Mum gets child to blow into alcohol interlock device so she can drive

Mark Willingham Uncategorized

Mum gets child to blow into alcohol interlock device so she can drive

Stuff
By Doug Sail
June 1, 2022

NEW ZEALAND – A Geraldine woman who got her daughter to blow into an alcohol interlock device, so she could drive to the supermarket after drinking, will keep her car despite breaching her sentence for the second time.

Judge Joanna Maze decided against confiscating 34-year-old Amira Victoria Margaret Murphy’s car because she said it would lead to significant hardship for her four dependant children as the family lives rurally.

Murphy blew 194 micrograms when stopped by police on Peel St, Geraldine, just before 6pm one night in February.

Having earlier been sentenced to having an alcohol interlock device fitted in her car following previous drink-driving convictions in 2008, 2010, 2016 and 2018, Murphy had a zero alcohol licence at the time.

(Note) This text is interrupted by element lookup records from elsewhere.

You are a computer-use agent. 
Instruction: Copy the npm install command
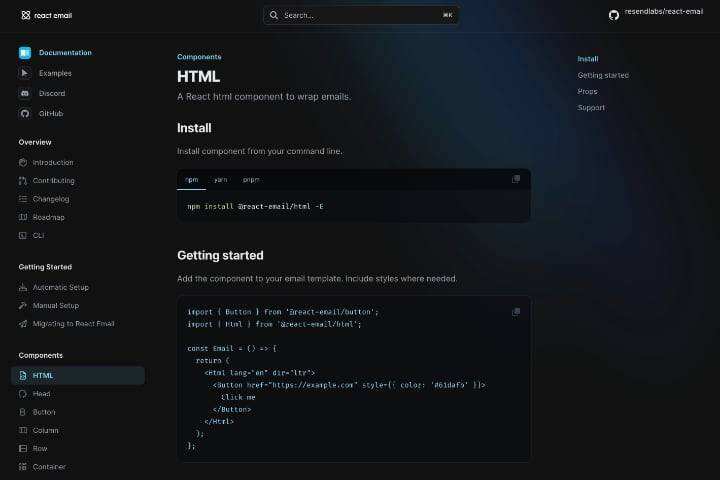pyautogui.click(x=516, y=179)
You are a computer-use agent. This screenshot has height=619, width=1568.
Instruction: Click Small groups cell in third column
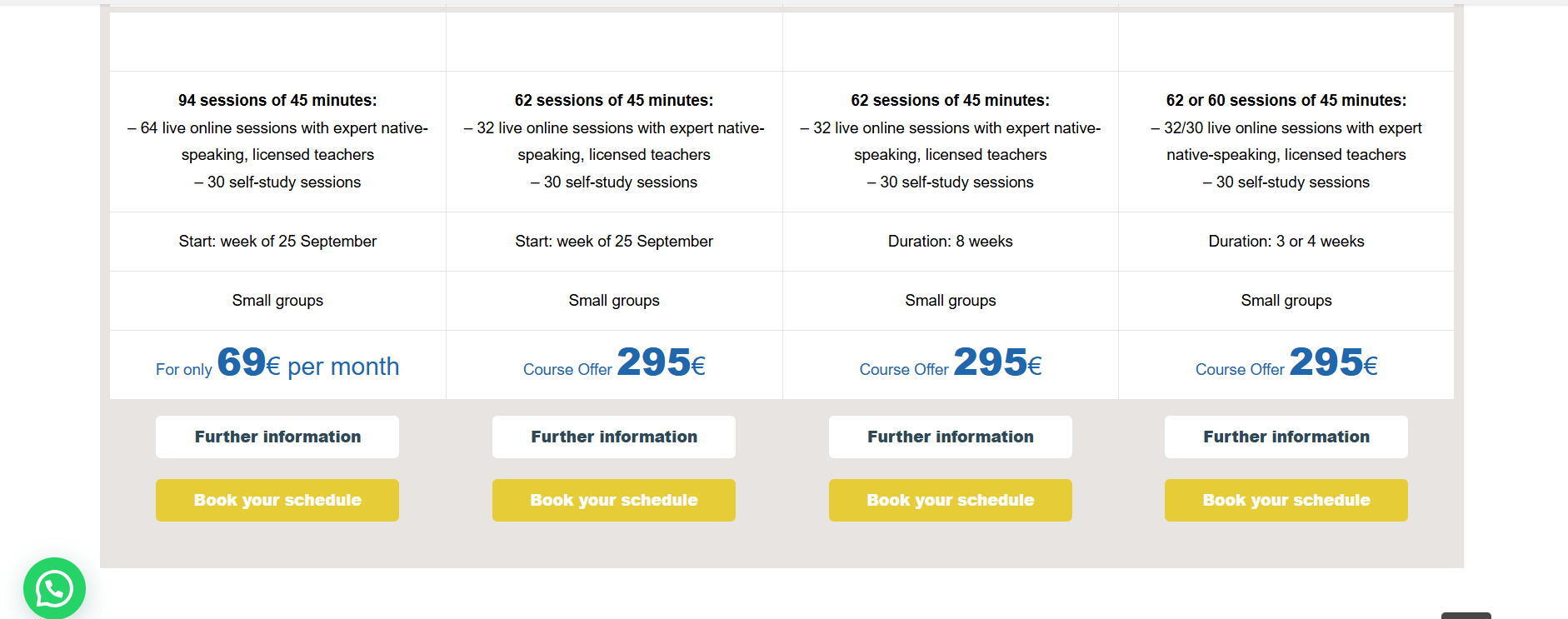pyautogui.click(x=951, y=301)
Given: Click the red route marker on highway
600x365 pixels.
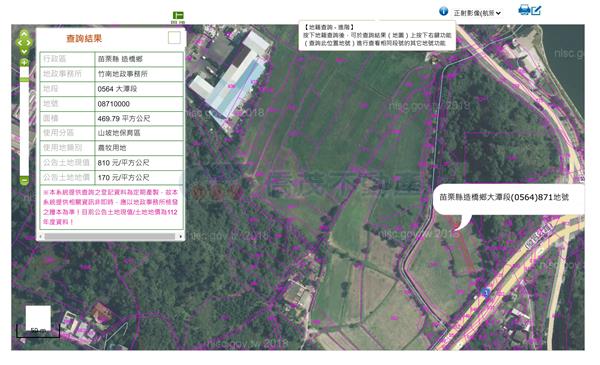Looking at the screenshot, I should tap(486, 293).
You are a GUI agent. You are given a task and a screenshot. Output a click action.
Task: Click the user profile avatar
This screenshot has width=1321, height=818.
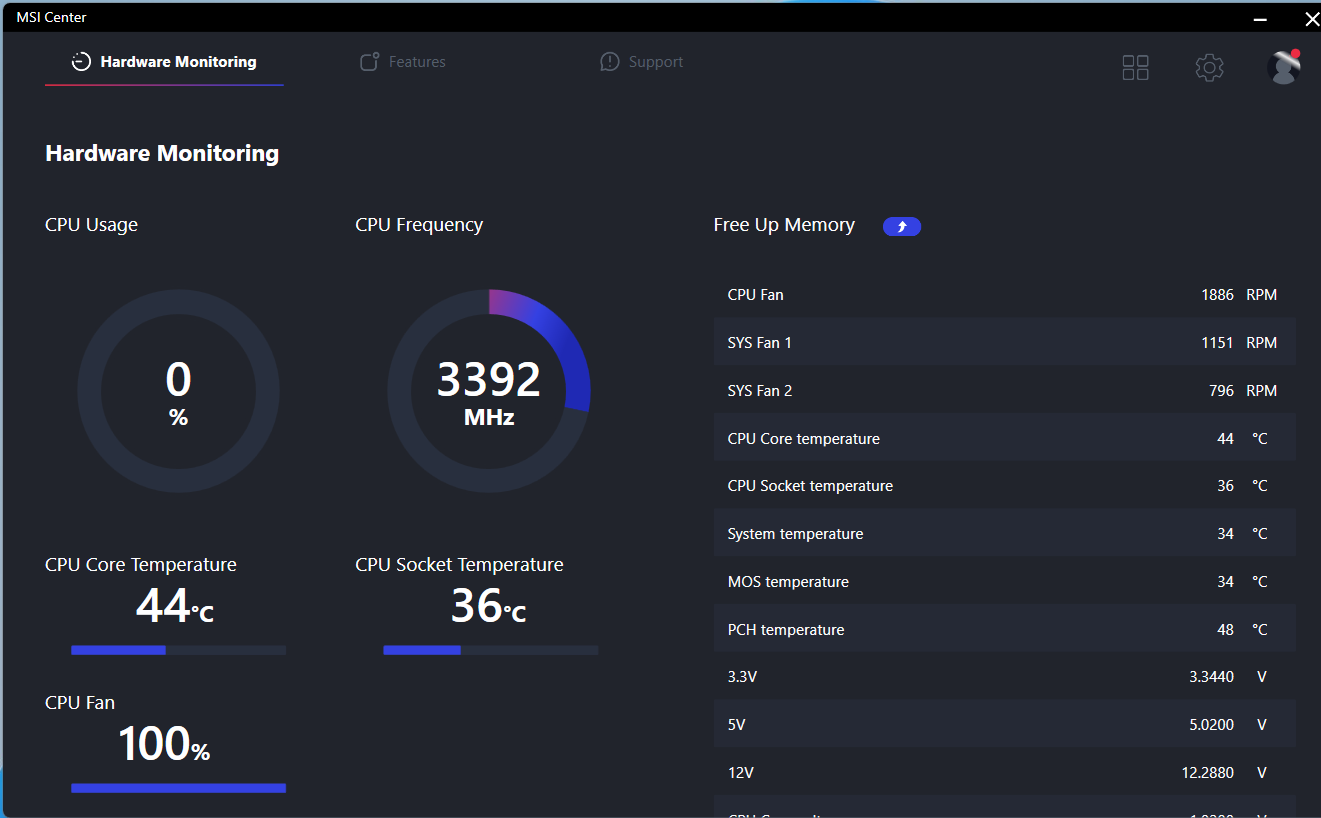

When Murphy pleaded guilty on April 21, police prosecutor Dave Tod told the court that she had admitted to drinking when she was stopped and told police she was driving to the supermarket.

Tod said Murphy was caught driving contrary to her alcohol licence conditions in 2020, as her vehicle did not have an interlock device fitted, which was ordered after her fourth conviction in 2018.

Appearing in the Timaru District Court for sentencing on Wednesday, the court heard how Murphy got her eldest child to blow in to the alcohol interlock device, so the car would work.

Judge Joanna Maze said the pre-sentence report reveals Murphy started drinking when she was 16-years-old, and she now accepted she has a major problem.

“You have $412 in outstanding fines which I will remit given your limited circumstances and family obligations,” Judge Maze said.

Judge Maze backdated a 28-day disqualification to March 29, when Murphy pleaded guilty to the charge, and re-sentenced her to an alcohol interlock device and a zero alcohol licence. She was also sentenced to three months’ community detention and nine months’ supervision.

“Costs of those have been taken into account in the sentence.”

Judge Maze told Murphy it was important for her to note that earlier sentences do not apply.